Point is though, this works in a completely different way to Bitcoin and the nothing at stake problem doesn't apply here because it works so differently.
Bitcoin is not a POS coin so it's a bit weird to say that a thing that is completely inapplicable to Bitcoin is inapplicable to your thing because its different from Bitcoin, especially if that reason is "secret sauce".
The simulation example is probably the hardest to convincingly wave away. Say tomorrow half the NXT value holders decide to sell their coin. Six months after that their old NXT keys fall into evil hands. The evil people create a fork of the NXT chain and in seconds mine it up to the current day. How do existing nodes know not to reorg onto the new one? If there is a threshold where they won't reorg, what prevents the malicious parties from producing blocks right at the threshold and making one half of the network stick to one chain, one half to another?

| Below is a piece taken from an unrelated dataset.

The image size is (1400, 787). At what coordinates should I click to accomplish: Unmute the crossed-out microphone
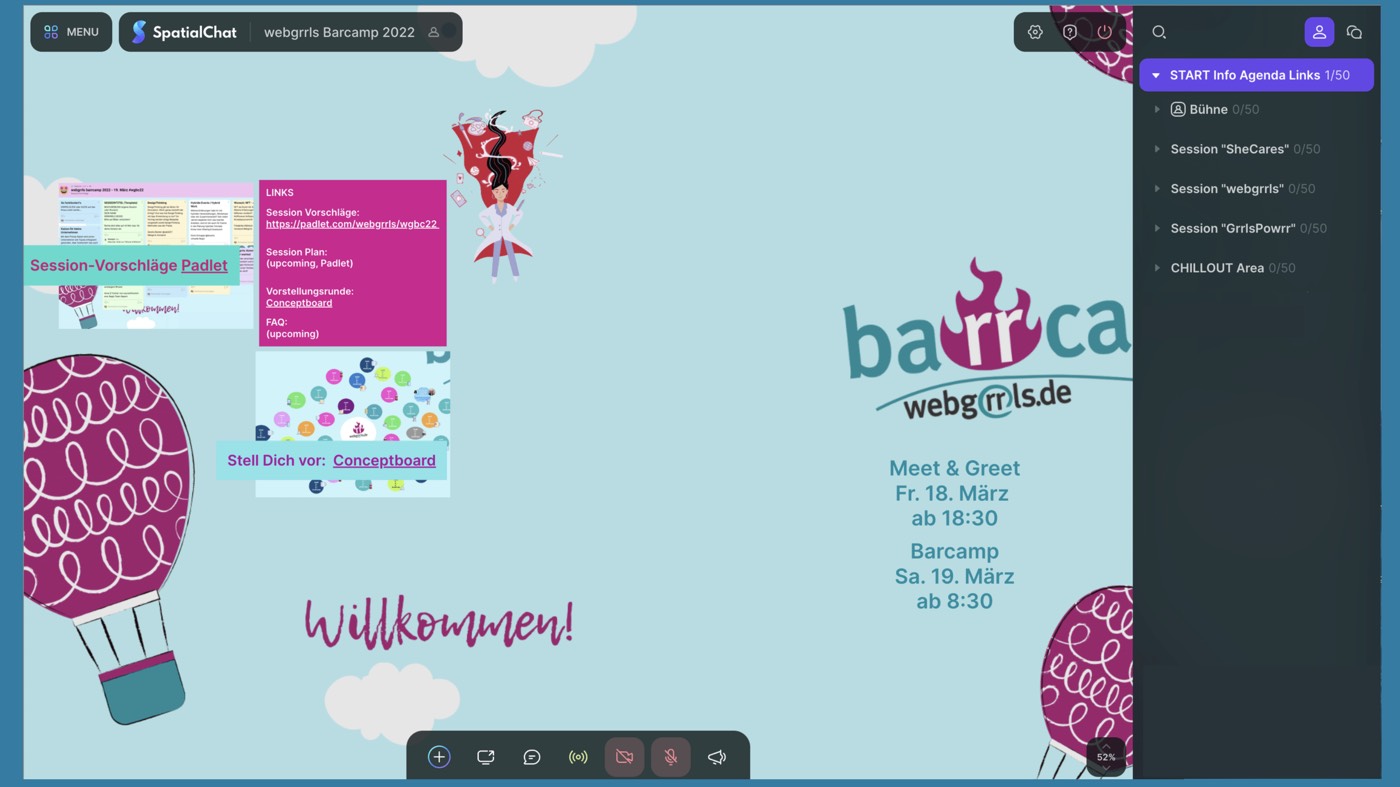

And most importantly, a NXT node that has been offline for seven months comes back, how does it know what chain to follow? If there are protections here what assumptions do they make and how might they fail? Costless simulation isn't the only problem that arises out of nothing at stake, but its one of the simplest seemingly hard to resolve.
If you're going to not only claim that you've solved those cases but that the solution is both "secret sauce" and trade-off free I'm going to have to say bullshit. If someone else is making those kinds of claims to you and you buy them, I've got a nice bridge to sell you.